I Notice I Want to Lower My Standards

“You’re really going all in on this, aren’t you?” my sweetie said with an amused smile. Not that he was surprised. He’s been around long enough to know that when I get into a new project I’m like a dog with a bone. 

What’s the new project? My closet. To be more specific, my wardrobe.

A couple of weeks ago, in a moment of simultaneously feeling that I had too many clothes and not enough clothes, I began fantasizing about giving everything away and starting from scratch with my wardrobe.

I called my dear friend who I knew was going through Dacy Gillepsie’s Mindful Closet program, and we dove into our first world closet problems with gusto. I happily accepted her challenge inspired by Gillepsie’s work: take everything out of my closet and only put back the pieces I absolutely love. 

The freedom of it! The permission! This is exactly what I wanted!
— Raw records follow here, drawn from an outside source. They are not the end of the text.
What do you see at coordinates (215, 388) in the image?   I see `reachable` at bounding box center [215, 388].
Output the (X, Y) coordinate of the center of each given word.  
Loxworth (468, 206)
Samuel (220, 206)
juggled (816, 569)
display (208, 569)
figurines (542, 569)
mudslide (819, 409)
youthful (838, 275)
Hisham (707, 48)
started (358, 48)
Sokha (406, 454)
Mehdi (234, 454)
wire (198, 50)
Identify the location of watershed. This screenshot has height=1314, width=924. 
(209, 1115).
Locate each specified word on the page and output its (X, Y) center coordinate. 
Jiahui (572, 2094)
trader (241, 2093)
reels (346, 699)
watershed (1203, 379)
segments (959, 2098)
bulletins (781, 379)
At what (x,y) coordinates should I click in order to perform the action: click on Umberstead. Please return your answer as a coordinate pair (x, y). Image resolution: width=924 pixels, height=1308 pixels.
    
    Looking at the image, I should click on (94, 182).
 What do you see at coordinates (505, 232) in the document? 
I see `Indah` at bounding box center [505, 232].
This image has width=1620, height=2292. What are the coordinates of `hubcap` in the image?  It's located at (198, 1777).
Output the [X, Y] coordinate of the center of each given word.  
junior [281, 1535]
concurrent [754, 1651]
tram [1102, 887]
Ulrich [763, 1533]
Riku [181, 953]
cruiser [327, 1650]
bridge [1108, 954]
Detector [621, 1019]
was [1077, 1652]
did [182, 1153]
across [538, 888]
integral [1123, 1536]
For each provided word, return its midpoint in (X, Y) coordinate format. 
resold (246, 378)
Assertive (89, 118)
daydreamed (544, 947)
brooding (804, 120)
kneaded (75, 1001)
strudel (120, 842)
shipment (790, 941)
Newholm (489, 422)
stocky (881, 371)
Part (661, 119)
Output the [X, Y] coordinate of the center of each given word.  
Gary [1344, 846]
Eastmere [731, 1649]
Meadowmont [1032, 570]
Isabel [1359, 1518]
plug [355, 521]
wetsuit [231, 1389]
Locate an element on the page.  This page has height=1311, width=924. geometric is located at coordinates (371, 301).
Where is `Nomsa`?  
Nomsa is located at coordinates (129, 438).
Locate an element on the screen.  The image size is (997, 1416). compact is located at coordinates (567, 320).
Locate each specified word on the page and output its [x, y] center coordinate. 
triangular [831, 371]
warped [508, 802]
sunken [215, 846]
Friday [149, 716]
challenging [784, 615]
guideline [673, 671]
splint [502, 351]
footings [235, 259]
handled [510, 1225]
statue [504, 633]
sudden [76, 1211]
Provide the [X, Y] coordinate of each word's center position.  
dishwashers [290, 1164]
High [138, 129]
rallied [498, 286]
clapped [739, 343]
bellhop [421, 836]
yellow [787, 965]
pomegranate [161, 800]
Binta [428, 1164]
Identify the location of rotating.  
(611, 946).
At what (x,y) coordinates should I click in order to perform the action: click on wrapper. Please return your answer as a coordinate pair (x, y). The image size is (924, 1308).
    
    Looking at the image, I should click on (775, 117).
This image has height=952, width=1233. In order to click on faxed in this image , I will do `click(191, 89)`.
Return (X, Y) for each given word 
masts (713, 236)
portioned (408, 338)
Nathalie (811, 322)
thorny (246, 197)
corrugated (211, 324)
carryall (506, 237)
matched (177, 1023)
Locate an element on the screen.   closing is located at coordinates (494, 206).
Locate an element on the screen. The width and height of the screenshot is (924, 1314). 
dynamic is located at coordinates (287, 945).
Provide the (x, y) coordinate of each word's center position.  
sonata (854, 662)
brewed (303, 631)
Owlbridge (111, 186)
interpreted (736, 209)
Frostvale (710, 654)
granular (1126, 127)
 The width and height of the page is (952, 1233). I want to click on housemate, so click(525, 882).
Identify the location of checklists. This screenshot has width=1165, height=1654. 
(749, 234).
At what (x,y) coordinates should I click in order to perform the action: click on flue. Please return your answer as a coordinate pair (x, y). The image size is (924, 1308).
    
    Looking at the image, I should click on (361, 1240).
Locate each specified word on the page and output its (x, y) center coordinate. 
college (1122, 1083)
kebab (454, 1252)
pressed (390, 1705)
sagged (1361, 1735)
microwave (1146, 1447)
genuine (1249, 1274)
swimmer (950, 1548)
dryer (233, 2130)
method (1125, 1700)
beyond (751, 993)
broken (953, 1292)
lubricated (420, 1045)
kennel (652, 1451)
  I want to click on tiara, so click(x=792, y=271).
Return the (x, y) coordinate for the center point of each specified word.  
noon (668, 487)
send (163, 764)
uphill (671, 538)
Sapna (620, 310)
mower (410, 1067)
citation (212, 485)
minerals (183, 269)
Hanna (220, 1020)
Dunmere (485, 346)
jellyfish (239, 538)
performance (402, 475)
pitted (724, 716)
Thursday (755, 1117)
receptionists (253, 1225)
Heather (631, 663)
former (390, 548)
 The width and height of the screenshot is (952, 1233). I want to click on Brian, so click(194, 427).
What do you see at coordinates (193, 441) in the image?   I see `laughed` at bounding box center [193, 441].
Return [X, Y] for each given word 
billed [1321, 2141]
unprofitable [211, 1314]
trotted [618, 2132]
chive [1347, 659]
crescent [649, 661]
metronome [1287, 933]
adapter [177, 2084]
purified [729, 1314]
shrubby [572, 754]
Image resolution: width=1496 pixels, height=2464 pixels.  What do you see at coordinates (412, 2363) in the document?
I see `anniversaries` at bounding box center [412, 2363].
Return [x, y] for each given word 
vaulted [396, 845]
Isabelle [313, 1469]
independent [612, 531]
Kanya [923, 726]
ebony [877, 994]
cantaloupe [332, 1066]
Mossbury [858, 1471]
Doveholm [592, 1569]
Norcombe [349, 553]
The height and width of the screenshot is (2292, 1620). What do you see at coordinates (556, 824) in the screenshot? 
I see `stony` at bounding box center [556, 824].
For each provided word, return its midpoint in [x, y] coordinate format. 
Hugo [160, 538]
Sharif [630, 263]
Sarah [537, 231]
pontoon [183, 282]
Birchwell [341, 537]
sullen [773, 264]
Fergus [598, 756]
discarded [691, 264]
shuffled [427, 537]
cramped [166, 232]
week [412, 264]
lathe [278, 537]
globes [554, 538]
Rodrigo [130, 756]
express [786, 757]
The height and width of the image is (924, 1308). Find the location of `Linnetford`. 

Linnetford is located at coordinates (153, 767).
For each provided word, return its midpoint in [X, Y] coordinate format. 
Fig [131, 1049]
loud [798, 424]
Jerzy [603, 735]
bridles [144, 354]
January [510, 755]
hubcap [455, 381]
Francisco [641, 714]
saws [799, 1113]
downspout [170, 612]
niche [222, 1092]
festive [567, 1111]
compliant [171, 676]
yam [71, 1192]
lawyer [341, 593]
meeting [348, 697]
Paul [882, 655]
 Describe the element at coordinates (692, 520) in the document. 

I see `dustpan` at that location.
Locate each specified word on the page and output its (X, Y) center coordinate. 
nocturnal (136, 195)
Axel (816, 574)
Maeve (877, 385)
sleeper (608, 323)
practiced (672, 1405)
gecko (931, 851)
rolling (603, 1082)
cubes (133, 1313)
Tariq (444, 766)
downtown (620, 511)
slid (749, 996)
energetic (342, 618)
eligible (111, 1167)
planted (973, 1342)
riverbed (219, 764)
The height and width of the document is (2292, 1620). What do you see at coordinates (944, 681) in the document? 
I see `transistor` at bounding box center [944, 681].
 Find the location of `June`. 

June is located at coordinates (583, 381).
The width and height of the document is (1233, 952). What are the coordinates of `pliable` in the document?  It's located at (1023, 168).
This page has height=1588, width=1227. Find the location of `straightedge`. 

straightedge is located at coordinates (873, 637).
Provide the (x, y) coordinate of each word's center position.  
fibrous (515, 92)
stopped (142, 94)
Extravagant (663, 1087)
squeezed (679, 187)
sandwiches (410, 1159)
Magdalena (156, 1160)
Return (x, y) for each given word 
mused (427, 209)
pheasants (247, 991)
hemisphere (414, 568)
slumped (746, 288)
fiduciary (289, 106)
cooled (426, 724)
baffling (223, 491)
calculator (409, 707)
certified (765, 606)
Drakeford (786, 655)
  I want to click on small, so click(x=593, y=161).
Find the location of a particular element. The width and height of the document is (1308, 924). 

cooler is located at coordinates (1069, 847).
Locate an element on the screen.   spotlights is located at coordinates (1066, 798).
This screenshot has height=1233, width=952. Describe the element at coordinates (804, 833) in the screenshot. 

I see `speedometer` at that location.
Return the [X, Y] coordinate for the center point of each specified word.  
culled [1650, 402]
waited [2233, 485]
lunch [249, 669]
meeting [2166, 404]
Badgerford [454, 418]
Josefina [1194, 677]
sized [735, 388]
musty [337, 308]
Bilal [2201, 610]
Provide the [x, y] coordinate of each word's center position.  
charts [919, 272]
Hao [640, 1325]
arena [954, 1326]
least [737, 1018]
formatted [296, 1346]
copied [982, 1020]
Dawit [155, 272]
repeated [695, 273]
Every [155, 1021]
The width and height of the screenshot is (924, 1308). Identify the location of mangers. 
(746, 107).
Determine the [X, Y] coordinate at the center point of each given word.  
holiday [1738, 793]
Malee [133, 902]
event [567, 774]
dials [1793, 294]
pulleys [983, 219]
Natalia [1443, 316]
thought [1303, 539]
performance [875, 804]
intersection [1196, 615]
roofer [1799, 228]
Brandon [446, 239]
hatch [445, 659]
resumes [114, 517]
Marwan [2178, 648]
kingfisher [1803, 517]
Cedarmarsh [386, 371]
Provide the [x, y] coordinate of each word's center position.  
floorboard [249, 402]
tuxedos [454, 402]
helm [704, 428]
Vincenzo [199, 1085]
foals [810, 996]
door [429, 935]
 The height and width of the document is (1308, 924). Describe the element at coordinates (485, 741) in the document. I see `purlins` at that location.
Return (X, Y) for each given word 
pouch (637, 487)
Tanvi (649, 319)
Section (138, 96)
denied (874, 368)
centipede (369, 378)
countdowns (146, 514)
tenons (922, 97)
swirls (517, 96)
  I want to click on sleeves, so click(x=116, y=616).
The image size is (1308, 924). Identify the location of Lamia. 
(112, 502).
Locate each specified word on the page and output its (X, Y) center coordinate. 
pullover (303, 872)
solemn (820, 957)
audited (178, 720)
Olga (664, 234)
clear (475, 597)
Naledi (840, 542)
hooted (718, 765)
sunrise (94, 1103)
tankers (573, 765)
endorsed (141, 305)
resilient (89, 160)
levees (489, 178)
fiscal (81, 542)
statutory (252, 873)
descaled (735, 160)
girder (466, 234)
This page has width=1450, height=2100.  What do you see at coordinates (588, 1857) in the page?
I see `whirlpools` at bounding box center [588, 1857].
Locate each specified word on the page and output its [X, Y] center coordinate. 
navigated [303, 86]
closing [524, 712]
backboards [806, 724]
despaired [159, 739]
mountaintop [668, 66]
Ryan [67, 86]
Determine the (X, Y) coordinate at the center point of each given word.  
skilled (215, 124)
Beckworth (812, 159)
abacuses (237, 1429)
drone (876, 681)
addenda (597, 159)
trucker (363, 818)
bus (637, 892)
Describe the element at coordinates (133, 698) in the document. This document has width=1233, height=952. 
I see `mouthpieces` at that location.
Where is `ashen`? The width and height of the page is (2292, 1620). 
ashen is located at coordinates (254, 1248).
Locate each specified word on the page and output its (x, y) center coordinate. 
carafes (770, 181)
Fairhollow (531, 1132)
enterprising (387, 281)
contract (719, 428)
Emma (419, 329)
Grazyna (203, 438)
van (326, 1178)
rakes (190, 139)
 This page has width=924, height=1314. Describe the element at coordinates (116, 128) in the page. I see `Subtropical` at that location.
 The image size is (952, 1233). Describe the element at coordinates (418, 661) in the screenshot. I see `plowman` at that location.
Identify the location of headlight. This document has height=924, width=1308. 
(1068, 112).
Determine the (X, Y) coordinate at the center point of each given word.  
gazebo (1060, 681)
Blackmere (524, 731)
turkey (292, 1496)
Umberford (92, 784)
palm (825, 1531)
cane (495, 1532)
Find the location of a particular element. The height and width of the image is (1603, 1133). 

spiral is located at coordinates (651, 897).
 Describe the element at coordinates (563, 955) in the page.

After spending a couple of hours in my closet on a perfectly gorgeous afternoon, I texted my friend:

I’m having a hard time claiming what I LOVE. I notice I want to lower my standards—this is good enough. 

I have a hard time with how much I’d have to get rid of if I really only kept things that make me super excited. But then again, if I go with just what’s good enough I don’t really need anything else. So basically I’m in my head!! 

Here is just one of a million reasons I love my friend so much. This is what she texted back:

I Notice I Want to Lower My Standards should be the name of my memoir!

What would happen if you put the clear LOVE items in your closet/drawers for one week? As a game. 

Here’s the thing. I was spending my Saturday afternoon in my closet because I could no longer ignore that my clothes don’t feel like me. In the last few years I’ve changed so much as a woman, a partner, a friend, a business owner, a daughter, a person alone with myself, and I don’t feel like my clothes fit and reflect who I am now. 

More succinctly: I’ve done so much work on NOT lowering my standards in my relationships and work, that I didn’t want to continue to do it with my clothes.

Reading my friend’s texts while standing in the middle of a heap of clothes that I was trying to convince myself were good enough, I felt just how many of us—particularly women—could name our memoir I Notice I Want to Lower My Standards.

And. That. Pissed. Me. Off. 

It also reminded me of my mission: To help people to learn how to get a whole, nourishing meal in their relationships and to stop subsisting on crumbs.

Pause there for a moment. Feel that. No more crumbs. Only meals. THAT. 

To me, it’s the same feeling as a closet filled with only things I love. It’s about not having standards lowered.

And folks, for as good and alluring as it sounds, it doesn’t mean we know how to get there. 

When I first start working with a client, one of the most common fears that comes up is what if I change and the people I love don’t? And all the thousands of heartbreaks and frustrations that go along with playing that thought out.

Which is why I haven’t given away any clothes yet. I’m hanging out with my pruned closet, researching what I like and making Pinterest boards. 

I’m ordering clothes to try on and practicing actually feeling into whether I truly feel good in a piece instead of getting hooked in to the shininess of it being new, only to regret keeping it when I realize it doesn’t really fit or I don’t really feel good in it. 

I’m sitting with all the stuff my head says about being spoiled for wanting to love my clothes, being wasteful for not wearing things until they fall apart, and being precious for thinking clothes matter this much.

Which is to say, this business of raising your standards can happen in an instant in your mind, but it takes time to become the person who can live it. 

It takes a step by step, nitty gritty, research-based and experiential approach to figuring it out in a felt, embodied way. It takes having someone lovingly call you out when you’re stuck in the old way of doing things or in your head, and offering you the next action item to play with, like a game. It takes being around other people who are also bravely leaving behind lower standards.

Every single one of those reasons is why I created Yours Truly.

Because raising your standards should also feel good, not fraught. Fraughtness is a function of low standards.

So this is a little love note to all of you out there who are endeavoring to raise your standards, whether in work, relationships, clothes, food, parenting, exercise. You deserve it. You’ve got this. You’ll get there.